In 1887, Ilya Repin invited him to stay at his estate in Siversky, where he painted en plein air and came under Repin's influence. The year 1888 found him touring the Black Sea coast in Georgia on horseback with his friend, Nikolai Yaroshenko. In 1890, his painting "Притихло" ("hushing" or "silencing", before the storm) was purchased by Tsar Alexander III for his collection at the Winter Palace.

From 1890 to 1900, he travelled extensively, visiting the Azov Sea, the Volga Region and the Caucasus as well as locations abroad, ranging from Turkey to France and Italy to Germany. In 1897, upon the dismissal of Arkhip Kuindzhi, he was offered a position as Professor of Landscape Painting at the Imperial Academy, but refused the offer.

After his friend Yaroshenko's death in 1898, he became one of the leaders of the Peredvizhniki and was known as a moderating force when the newer members had disagreements with the older ones. During this period, he was increasingly influenced by French Impressionism. Later in 1898, despite his refusal to accept a position there, he was named an "Academician" by the Imperial Academy and became a full member in 1900.

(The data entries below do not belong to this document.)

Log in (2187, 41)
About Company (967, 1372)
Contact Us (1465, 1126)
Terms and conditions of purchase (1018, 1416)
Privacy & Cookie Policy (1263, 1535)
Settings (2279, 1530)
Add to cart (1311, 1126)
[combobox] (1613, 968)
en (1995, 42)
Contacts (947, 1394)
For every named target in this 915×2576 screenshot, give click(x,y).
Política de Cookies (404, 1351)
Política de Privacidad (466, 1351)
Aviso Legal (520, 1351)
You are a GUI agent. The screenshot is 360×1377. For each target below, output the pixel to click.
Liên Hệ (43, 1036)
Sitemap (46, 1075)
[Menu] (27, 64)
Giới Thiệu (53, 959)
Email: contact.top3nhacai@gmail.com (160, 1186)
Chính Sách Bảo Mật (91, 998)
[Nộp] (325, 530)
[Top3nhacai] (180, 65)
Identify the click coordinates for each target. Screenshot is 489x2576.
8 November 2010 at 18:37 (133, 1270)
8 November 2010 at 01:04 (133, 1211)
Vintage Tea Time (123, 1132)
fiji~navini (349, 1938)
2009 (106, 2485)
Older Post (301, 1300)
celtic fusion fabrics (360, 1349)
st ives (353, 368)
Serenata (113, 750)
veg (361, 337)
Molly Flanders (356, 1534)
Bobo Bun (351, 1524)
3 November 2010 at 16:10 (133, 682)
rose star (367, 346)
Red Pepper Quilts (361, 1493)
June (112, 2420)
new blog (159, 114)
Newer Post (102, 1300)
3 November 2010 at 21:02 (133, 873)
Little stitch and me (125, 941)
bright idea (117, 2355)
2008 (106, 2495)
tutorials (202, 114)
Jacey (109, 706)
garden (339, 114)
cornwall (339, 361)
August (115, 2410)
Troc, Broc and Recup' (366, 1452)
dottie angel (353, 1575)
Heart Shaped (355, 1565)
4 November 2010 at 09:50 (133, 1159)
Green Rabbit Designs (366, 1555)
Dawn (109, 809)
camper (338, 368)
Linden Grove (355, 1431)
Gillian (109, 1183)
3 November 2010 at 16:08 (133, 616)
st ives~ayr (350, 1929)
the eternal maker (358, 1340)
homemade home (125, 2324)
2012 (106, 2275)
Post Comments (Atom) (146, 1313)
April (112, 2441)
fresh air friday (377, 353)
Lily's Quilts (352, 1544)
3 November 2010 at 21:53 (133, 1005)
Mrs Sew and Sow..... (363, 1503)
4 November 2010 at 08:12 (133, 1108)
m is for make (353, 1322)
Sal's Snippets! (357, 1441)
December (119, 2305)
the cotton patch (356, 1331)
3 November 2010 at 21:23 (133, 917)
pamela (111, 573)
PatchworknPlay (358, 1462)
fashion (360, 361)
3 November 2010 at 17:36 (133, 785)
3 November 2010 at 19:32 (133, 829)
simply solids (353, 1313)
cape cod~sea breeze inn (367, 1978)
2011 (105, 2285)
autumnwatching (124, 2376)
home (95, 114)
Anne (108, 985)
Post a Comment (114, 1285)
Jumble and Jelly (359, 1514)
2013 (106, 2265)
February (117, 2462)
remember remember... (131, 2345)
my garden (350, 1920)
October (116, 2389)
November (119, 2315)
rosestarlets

He began teaching there in 1908 and, following the death of Alexander Kiselyov in 1911, became head of the landscape painting workshop. An effort to build a special museum for his works had to be halted due to the outbreak of World War I and was never resumed. In 1915, he became a member of the academy's governing council. During this time, he also hosted a Tuesday "Salon", which was attended by notable figures from the scientific community, as well as by artists, writers and musicians. Ivan Pavlov became a close friend.

In 1918, he died of heart failure and Pavlov delivered one of the funeral orations. During the Soviet era, except for one exhibition in 1938, he was largely forgotten. A street in Novocherkassk was later named in his honor.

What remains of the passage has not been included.